III. CIGANOS E DINÂMICAS DE MOBILIDADE: DESAFIOS AOS PROCESSOS

3. O trabalho de terreno

3.2. Dos elementos facilitadores às resistências, dificuldades e estranhezas

Um dos aspectos que era impossível prever antes da entrada no campo relacionava-se com os possíveis papéis a desempenhar pelos investigadores, independentemente de serem homens ou mulheres. A identificação dos domínios onde os observadores poderiam ter um papel mais participativo e a percepção de como ir ajustando esta participação só foi possível após os primeiros contactos com as diferentes unidades de observação. Esta participação assumia um papel central no estreitar das relações de confiança, mas também permitia diminuir a distância social do investigador, minimizando os efeitos do investigador nos dados recolhidos (Hammersley e Atkinson, 1995 [1983]: 109).

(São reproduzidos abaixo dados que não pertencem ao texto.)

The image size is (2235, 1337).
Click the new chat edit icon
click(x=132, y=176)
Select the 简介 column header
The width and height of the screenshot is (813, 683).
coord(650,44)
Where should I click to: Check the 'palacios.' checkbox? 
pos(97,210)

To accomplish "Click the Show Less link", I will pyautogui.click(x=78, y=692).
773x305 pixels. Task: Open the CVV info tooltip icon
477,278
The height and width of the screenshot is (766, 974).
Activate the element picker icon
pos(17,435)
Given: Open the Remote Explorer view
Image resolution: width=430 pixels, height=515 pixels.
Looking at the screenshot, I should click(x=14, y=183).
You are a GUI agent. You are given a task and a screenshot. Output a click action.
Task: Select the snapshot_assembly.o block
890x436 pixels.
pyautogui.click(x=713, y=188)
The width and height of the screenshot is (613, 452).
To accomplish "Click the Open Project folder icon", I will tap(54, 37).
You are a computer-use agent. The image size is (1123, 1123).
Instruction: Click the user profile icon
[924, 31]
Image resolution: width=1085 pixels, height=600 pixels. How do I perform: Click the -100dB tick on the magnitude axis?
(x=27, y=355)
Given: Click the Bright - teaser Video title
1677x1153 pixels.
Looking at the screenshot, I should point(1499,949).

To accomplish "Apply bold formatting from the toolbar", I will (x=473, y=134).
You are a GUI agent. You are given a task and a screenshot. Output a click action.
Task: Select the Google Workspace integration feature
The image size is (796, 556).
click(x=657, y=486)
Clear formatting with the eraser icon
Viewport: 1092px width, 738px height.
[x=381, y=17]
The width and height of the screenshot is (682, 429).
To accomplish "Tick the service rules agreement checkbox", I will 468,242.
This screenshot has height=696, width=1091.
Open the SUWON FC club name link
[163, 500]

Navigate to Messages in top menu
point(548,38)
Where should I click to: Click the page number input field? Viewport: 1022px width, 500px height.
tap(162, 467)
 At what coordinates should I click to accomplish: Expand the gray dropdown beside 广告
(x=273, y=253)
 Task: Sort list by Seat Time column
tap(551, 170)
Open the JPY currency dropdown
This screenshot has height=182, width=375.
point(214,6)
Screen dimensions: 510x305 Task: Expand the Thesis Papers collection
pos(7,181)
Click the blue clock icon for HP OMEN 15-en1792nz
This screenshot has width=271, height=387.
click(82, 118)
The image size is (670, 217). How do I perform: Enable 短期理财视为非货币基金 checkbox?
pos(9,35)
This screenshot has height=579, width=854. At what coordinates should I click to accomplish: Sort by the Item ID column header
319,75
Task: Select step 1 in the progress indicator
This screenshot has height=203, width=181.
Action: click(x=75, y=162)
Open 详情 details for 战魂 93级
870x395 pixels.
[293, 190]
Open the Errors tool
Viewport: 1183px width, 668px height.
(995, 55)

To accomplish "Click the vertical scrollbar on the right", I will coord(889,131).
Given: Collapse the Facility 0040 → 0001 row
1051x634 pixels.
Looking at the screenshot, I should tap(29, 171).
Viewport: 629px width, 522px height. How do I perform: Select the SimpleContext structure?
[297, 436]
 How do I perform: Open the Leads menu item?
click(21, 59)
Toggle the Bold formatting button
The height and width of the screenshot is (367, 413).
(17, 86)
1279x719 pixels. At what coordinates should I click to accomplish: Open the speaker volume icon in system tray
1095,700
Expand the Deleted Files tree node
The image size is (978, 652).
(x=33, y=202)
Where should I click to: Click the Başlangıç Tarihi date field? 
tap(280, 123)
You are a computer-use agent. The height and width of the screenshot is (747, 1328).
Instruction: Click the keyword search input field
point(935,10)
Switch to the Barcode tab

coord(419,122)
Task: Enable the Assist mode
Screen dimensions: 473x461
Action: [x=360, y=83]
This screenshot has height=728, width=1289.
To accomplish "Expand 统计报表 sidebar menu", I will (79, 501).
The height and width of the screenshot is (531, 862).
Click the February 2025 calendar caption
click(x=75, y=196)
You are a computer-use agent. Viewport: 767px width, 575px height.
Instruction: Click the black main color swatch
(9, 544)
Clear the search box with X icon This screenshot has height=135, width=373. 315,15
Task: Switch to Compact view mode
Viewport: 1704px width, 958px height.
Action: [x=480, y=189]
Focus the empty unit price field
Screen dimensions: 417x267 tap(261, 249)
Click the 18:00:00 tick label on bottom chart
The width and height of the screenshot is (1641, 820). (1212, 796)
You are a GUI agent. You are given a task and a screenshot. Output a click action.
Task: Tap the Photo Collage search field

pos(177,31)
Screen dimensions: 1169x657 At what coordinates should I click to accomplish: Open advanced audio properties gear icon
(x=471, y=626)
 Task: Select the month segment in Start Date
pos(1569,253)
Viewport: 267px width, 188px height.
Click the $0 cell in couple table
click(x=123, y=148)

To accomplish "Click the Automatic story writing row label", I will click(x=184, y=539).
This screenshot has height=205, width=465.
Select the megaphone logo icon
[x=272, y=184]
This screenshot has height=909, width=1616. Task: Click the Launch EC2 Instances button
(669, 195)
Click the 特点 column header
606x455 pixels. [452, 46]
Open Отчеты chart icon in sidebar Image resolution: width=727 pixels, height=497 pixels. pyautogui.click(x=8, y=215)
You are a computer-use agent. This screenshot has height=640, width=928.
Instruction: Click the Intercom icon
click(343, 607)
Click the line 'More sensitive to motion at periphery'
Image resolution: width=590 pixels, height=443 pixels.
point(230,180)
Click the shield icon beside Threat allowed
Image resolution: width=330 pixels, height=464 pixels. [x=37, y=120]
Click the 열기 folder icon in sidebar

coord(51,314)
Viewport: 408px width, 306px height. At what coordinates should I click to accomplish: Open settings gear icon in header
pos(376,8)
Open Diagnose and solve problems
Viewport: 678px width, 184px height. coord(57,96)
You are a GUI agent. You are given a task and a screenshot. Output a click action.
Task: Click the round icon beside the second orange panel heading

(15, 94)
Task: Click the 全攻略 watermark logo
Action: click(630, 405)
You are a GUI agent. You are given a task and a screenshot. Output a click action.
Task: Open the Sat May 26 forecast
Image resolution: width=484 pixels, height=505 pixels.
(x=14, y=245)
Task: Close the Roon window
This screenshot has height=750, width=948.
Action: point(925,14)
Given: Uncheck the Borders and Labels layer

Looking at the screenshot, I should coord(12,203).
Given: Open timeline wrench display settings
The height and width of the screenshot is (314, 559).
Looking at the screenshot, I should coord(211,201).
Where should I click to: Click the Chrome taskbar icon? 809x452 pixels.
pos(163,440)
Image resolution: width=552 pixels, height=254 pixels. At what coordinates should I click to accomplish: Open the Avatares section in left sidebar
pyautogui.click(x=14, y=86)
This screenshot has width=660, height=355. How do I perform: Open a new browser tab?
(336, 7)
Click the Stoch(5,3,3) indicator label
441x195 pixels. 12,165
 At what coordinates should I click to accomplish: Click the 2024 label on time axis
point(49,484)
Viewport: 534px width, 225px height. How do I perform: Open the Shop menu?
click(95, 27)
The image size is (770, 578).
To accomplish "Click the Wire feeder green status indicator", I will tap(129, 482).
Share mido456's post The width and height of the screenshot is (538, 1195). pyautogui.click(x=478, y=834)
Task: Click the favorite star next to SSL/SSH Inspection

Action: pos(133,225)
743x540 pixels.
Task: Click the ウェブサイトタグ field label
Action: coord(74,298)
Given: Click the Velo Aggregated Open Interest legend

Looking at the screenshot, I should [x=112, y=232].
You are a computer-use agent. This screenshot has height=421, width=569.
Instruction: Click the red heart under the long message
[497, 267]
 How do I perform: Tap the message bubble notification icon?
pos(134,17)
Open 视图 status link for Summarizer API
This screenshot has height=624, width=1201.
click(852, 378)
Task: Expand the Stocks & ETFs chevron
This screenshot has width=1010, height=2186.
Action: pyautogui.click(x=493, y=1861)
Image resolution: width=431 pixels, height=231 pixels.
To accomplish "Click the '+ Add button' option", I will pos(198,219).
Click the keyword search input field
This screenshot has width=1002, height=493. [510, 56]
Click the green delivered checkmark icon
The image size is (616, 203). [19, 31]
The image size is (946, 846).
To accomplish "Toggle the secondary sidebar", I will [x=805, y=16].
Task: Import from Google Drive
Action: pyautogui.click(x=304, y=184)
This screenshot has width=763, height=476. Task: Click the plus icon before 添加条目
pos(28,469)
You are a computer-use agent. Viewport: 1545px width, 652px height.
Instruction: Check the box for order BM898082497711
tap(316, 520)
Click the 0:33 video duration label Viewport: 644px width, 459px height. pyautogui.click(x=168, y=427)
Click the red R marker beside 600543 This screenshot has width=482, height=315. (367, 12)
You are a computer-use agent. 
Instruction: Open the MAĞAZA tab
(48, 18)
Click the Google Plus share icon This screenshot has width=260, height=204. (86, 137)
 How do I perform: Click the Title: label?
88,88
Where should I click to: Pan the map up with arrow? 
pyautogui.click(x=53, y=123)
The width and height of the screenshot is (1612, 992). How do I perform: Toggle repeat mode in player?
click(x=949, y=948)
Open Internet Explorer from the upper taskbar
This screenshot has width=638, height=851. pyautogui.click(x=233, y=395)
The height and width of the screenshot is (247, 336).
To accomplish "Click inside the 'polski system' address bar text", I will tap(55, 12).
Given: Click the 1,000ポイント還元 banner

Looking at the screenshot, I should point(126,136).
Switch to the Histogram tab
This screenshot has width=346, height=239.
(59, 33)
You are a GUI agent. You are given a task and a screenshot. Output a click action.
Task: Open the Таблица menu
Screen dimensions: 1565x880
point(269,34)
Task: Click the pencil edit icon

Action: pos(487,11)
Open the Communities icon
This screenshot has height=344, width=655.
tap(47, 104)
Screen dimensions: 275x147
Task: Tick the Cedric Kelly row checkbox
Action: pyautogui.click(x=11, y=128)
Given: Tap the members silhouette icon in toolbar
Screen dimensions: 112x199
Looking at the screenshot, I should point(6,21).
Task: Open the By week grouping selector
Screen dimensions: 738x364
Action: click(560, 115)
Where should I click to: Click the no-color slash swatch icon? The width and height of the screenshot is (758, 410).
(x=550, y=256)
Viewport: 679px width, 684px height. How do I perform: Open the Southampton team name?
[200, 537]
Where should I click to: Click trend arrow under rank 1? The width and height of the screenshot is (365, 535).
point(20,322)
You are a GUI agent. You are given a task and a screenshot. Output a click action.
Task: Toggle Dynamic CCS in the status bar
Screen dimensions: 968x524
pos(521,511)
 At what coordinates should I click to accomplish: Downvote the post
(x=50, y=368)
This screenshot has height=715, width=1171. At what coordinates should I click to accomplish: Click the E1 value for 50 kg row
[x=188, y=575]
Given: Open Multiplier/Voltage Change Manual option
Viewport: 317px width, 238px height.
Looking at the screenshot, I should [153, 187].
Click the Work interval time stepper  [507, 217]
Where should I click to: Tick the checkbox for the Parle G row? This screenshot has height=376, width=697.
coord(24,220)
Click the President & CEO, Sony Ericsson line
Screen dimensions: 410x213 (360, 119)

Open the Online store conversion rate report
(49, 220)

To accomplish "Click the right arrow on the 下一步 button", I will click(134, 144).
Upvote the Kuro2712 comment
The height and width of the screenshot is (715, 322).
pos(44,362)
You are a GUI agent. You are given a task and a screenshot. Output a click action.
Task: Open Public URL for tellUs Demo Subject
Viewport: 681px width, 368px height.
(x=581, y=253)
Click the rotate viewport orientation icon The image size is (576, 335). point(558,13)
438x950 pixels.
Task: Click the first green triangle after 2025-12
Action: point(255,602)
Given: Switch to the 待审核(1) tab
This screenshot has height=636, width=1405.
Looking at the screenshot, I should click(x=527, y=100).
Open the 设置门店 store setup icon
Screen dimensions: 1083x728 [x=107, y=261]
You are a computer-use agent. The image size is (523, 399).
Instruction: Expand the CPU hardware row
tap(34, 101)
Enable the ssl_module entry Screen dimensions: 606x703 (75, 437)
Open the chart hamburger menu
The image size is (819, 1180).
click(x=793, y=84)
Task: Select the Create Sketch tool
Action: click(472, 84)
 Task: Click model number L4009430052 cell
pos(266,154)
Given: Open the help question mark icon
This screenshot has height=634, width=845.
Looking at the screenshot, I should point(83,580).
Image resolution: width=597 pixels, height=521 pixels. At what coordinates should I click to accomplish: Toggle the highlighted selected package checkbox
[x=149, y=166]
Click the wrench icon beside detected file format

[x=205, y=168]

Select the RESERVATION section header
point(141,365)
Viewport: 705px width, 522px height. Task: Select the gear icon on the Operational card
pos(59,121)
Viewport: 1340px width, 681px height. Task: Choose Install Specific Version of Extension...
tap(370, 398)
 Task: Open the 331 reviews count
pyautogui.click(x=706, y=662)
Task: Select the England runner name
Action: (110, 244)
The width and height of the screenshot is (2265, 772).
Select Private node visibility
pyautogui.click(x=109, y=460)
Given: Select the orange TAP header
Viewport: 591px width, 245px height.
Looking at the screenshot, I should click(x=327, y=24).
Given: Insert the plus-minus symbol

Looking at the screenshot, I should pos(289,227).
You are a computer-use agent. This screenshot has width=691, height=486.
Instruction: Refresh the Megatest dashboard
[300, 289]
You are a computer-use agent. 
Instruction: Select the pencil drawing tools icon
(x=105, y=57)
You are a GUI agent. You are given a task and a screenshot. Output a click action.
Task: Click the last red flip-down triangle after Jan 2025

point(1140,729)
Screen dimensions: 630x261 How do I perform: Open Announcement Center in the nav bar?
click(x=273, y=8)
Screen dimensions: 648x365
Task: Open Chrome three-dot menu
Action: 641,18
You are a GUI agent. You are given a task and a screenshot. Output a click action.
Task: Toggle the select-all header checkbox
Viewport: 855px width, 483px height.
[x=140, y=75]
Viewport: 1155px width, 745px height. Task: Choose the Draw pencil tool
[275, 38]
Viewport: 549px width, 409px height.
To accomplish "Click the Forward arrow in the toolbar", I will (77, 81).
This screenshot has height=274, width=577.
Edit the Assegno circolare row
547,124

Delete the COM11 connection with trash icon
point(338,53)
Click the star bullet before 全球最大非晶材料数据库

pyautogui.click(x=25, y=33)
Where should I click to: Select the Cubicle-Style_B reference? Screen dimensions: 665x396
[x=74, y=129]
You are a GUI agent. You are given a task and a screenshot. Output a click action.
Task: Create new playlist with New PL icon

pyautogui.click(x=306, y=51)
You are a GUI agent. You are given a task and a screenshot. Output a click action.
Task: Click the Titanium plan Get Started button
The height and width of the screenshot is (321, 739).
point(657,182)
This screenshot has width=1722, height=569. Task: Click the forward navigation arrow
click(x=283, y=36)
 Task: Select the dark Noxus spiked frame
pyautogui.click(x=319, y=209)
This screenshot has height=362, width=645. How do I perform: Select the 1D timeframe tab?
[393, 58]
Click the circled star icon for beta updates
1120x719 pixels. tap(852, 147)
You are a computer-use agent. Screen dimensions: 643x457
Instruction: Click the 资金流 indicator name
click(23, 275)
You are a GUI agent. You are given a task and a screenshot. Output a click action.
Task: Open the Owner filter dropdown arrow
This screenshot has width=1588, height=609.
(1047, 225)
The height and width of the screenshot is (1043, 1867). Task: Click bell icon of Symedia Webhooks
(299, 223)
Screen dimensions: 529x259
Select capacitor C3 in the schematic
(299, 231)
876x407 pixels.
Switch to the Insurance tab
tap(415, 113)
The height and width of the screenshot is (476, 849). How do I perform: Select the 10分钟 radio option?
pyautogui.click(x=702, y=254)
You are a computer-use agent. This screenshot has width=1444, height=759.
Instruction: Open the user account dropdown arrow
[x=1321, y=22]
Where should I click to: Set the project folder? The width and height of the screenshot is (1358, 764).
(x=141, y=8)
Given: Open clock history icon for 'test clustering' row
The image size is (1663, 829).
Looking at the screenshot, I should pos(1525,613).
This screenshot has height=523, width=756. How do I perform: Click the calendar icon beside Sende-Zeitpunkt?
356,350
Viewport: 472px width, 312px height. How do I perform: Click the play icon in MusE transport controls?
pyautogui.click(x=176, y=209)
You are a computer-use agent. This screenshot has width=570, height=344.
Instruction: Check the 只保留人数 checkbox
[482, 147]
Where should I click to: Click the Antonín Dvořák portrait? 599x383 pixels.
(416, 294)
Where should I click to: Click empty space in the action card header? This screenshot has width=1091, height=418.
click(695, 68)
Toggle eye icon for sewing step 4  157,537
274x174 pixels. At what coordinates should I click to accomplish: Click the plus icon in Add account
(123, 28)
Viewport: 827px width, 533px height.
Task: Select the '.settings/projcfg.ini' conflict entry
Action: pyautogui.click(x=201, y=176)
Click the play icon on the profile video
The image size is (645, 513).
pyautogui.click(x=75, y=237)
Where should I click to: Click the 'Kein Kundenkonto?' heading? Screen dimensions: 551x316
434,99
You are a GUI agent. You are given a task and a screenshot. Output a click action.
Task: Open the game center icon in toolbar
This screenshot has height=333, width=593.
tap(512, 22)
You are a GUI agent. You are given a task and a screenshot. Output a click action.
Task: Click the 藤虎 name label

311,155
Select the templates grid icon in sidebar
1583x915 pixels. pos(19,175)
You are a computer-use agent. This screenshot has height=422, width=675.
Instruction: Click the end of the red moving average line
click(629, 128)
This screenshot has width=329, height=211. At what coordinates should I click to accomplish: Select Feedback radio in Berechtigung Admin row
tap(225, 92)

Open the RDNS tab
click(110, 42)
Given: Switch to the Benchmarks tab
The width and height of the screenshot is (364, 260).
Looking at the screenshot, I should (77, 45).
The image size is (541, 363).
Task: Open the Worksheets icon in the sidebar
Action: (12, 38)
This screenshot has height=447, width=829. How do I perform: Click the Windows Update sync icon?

Como salienta Guash, nos processos de interacção existe sempre um “duelo pela informação”, onde o acesso aos dados fica sempre condicionado em função da disponibilidade das partes em fornecê-la, do contexto espacial e temporal da interacção, da imagem que cada interveniente no processo pretende apresentar de si e pelo conjunto de condutas associado a certos contextos. Este autor conclui, então, que o êxito da investigação dependerá da habilidade do observador em correlacionar todos estes factores na análise das situações (Guash, 1997). No fundo, trata- se da capacidade dos investigadores se colocarem no lugar do Outro ou, como refere Cefaï, se instalarem entre dois para tornar possível uma tradução recíproca. Seguindo J. Dewey, o autor refere que o investigador deve ter a criatividade do artista, a sua imaginação produtiva e a sua intuição empática (Cefaï, 2003: 517-518).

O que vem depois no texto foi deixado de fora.